Investigations on Surface Reflection Models for Intensity Normalization in Airborne Laser Scanning (ALS) Data

Abstract

The analysis of laser scanner data is of great interest for gaining geospatial information. Especially for segmentation, classification, or visualization purposes, the intensity measured with a laser scanner device can be helpful. For automatic intensity normalization, various aspects are of concern, like beam divergence and atmospheric attenuation, both depending on the range. Additionally, the intensity is influenced by the incidence angle between beam propagation direction and Surface orientation.
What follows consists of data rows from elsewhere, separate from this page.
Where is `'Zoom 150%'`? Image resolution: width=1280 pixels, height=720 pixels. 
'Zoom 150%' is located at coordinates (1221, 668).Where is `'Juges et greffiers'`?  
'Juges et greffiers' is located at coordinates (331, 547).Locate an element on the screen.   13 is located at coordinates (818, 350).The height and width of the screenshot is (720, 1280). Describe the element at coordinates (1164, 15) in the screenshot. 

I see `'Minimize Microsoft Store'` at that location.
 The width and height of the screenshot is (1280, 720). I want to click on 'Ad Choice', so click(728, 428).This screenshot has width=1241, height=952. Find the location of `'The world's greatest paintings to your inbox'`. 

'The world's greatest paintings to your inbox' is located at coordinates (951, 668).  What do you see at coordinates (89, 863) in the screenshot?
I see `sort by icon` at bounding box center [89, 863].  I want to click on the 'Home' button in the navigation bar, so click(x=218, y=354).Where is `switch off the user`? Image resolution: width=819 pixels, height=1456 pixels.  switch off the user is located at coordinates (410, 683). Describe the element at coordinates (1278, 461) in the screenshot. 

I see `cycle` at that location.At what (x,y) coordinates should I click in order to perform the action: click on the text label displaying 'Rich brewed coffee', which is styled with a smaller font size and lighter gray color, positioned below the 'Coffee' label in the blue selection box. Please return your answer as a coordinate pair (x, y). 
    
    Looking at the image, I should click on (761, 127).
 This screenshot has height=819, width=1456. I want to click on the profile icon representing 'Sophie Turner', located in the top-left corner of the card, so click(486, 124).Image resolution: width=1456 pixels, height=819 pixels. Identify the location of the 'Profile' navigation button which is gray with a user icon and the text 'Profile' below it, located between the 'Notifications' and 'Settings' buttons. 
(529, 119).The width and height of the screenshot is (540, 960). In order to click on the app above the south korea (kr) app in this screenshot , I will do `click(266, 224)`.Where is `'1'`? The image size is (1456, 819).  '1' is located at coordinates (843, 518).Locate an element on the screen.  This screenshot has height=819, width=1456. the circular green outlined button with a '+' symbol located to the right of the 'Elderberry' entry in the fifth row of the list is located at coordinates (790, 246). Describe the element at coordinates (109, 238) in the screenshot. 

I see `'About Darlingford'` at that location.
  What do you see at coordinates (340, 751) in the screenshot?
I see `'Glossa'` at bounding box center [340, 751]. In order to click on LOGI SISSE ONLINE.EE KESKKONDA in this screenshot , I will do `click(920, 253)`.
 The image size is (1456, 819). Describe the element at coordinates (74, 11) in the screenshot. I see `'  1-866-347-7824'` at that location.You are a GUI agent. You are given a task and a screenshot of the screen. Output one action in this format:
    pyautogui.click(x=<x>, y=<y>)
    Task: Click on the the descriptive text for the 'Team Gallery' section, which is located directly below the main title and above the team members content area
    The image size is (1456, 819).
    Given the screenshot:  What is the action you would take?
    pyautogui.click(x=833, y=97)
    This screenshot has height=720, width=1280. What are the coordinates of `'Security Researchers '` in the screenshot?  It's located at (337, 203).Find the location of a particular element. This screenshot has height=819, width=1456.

To gain the surface orientation, the eigenvectors of the covariance matrix for object points within a nearby environment are determined. After normalization the intensity does no longer depend on the incidence angle and is influenced by the material of the surface only. For surface reflection modeling, (a) the Lambertian, (b) the extended Lambertian, and (c) the Phong reflection model are introduced, to consider diffuse and specular backscattering characteristics of the surface. An airborne measurement campaign was carried out to investigate the influences of the incidence angle on the measured intensity. For investigations, 17 urban areas, such as traffic, building, and vegetation regions were studied and the derived improvements are depicted. The investigation shows that large intensity variation caused by the object surface orientation and the distance between sensor and object can be normalized by utilizing the standard Lambertian reflection model.